What I Saw and How I Lied
- First edition
- Author: Judy Blundell
- Language: English
- Genre: Historical novel
- Published: November, 2008 (Scholastic, Inc.)
- Publication place: United States
- Media type: Print
- Pages: 281 pp
- ISBN: 0-439-90346-7

= What I Saw and How I Lied =

2008 novel by Judy Blundell

What I Saw and How I Lied is a novel for young adults written by Judy Blundell and published by Scholastic in 2008. It won the annual U.S. National Book Award for Young People's Literature.

What I Saw and How I Lied is historical fiction set in the United States after World War II. Scholastic recommends it for age 13+.
The audiobook edition, narrated by Caitlin Greer, appeared on the Young Adult Library Services Association Amazing Audiobooks for Young Adults list in 2011.

==Plot==
What I Saw and How I Lied takes place right after WWII and follows the story of Evie Spooner and her family. A few weeks before fifteen-year-old Evie is supposed to head back to her school, Evie’s stepfather, Joe, who recently got back from the war, uproots Evie, and her mother, Beverly, from their home in Queens, New York to take them on a vacation to Palm Beach, Florida.

After a long, hot car trip Evie and her family finally makes it to Palm Beach, to find that it is the off-season and only one hotel is open. After checking in and getting settled they soon make the acquaintance of the Graysons.

Mr. and Mrs. Grayson are a married couple from New York City. They travel to Palm Beach for a vacation, where they meet Evie’s family. During their stay, the two families become acquainted and develop a friendship.

One night, Evie finds out that a school dance is being held at the hotel and she decides to join in. While getting ready her mother and Mrs. Grayson catch her padding her bra, and Mrs. Grayson takes her under her wing. With the help of her mother and Mrs. Grayson, Evie gets ready for the dance.

At the dance Evie gets frustrated and goes outside where she meets Peter Coleridge. Peter is older, handsome, and asks her to dance. As it turns out Peter and Evie’s father has known each other in the war. Peter soon becomes a part of Evie’s life, and her family’s life. He joins them for dinner on a regular basis and begins to take Evie and her mother for daily drives.

As Evie’s relationship is progressing with Peter so is her father’s relationship with Mr. Grayson. Joe and Mr. Grayson decide to go into business together by buying the hotel where they are staying. However, the current hotel manager finds out that the Graysons are Jewish and asks them to leave.

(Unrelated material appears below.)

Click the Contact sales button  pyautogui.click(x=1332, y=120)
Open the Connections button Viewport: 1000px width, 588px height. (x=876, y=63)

Looking for clarity and comfort, Evie goes to Peter to understand what happened to the Graysons. Peter informs her that Palm Beach is a restricted community. As Peter and Evie continue their conversation Peter tells her that his connection to her father is stronger than friendship- in fact, they had stolen property that most likely belonged to Jewish families. Joe had promised to split the money with Peter but has been giving him the slip since they came back from the war. Peter followed Evie’s family to Palm Beach in an effort to confront Joe. Evie comforts Peter and the two end up kissing. Evie’s mom, Beverly, catches the two of them and Evie is told never to see Peter again.

The next morning Joe, Beverly, and Peter go out for a boat ride even though the weather looks stormy. Peter claims that he is familiar with boats and they convince the owner of the boat to allow them to go out. Evie is left behind.

Hours go by and the storm worsens. Palm Beach is evacuated and Evie is forced to leave the hotel and join the rest of the community to wait out the hurricane. Her parents and Peter have not yet returned.

A day goes by and finally Evie is reunited with her parents. However, Peter went overboard during the storm and drowned. Evie and her parents get ready to go home, but Peter’s body is found and the local police suspect foul-play. Joe and Beverly are called in for questioning and the case goes to trial.

Evie is then forced to relive the past few weeks looking at the situation from a different perspective and she doesn’t like what she sees. She alone learns the truth about the relationships between Peter, Joe, and Beverly. Evie makes the decision to save her parents by lying. Finally, they all go home.

==Critical acclaim==
What I Saw and How I Lied was well received by reviewers. Publishers Weekly gave it a starred review and called it "a stylish, addictive brew" for age 12 and older.
The Alan Review claimed that "Evie is fascinatingly multifaceted as she approaches adulthood in ways she—and readers—never anticipated."

What I Saw and How I Lied also received starred reviews from School Library Journal
and The Bulletin of the Center for Children's Books.